*Task details:* Reproduce every one of the records below word for word, leaving out the pictures.

*Data entries:*
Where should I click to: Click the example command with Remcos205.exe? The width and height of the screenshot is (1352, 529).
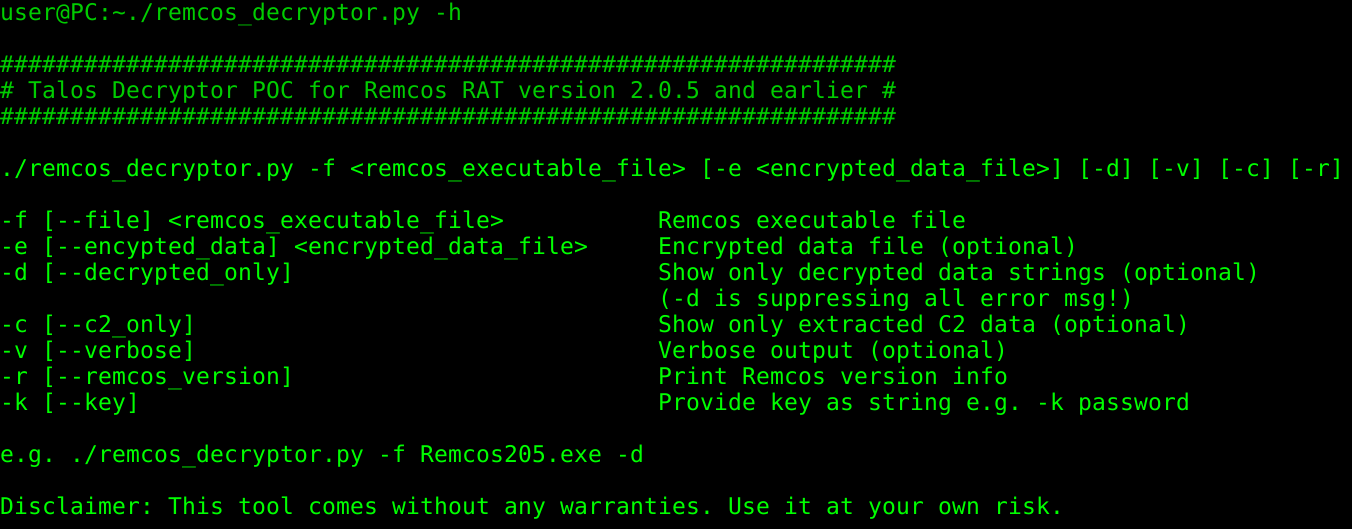(322, 456)
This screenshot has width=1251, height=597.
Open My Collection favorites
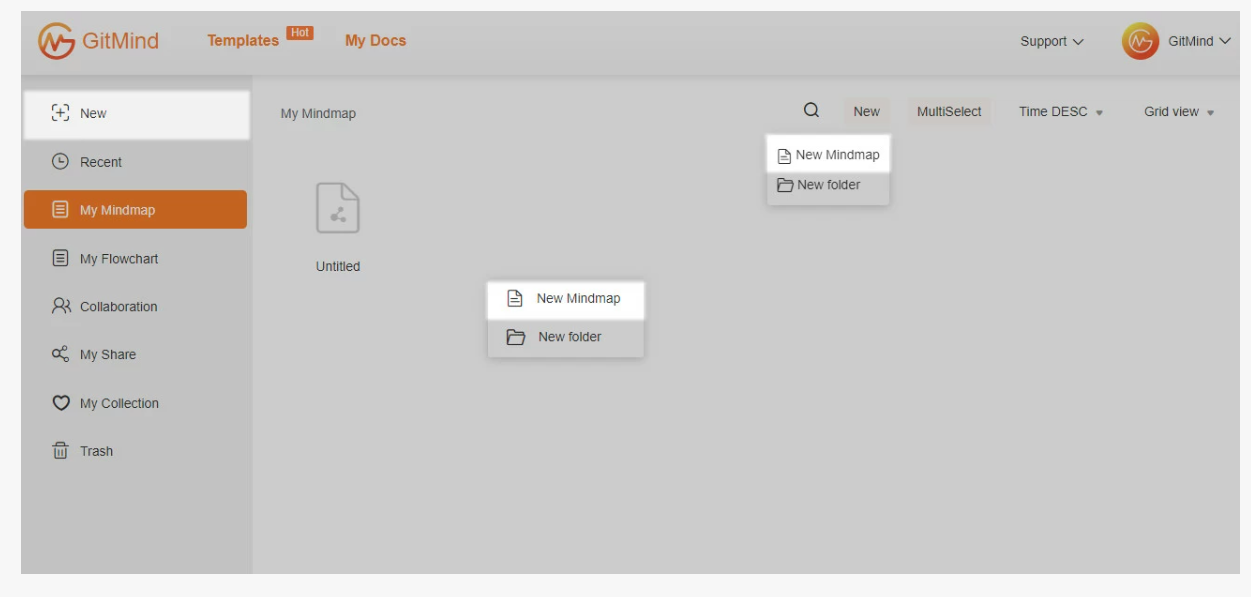pos(121,403)
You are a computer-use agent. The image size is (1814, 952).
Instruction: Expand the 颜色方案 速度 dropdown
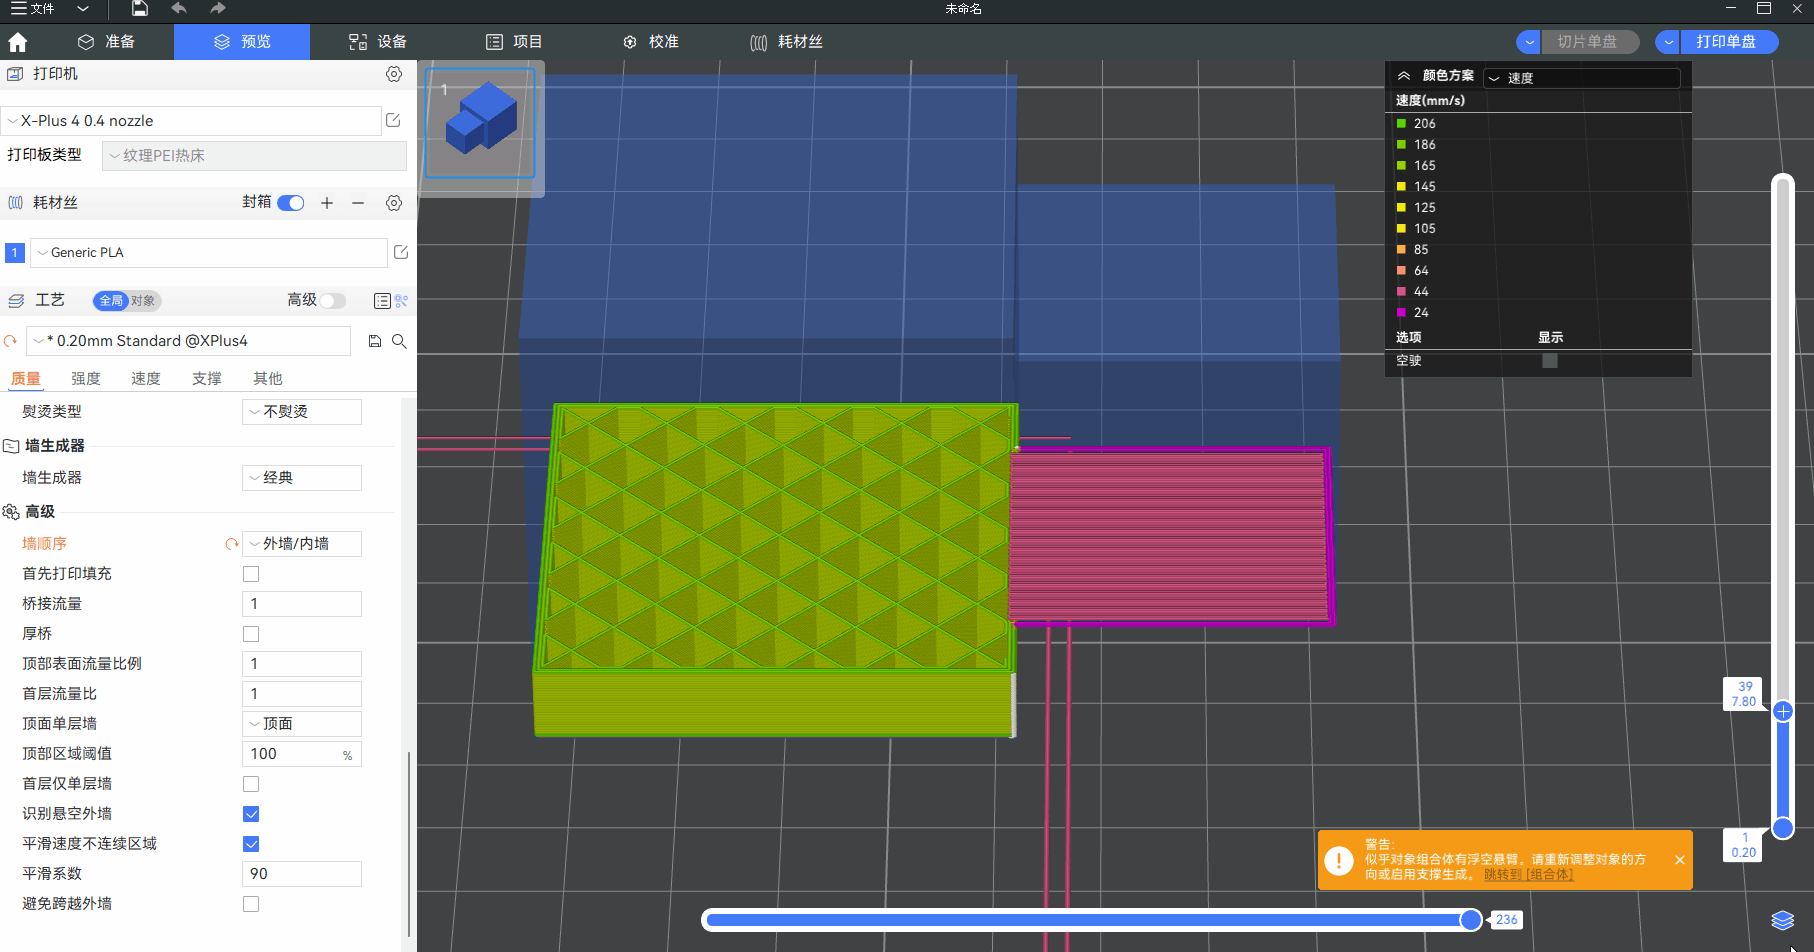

*Reply to the exercise:*
Where should I click to: Click the example command with Remcos205.exe? The width and height of the screenshot is (1352, 529).
(322, 456)
This screenshot has width=1251, height=597.
Open My Collection favorites
pos(121,403)
You are a computer-use agent. The image size is (1814, 952).
Instruction: Expand the 颜色方案 速度 dropdown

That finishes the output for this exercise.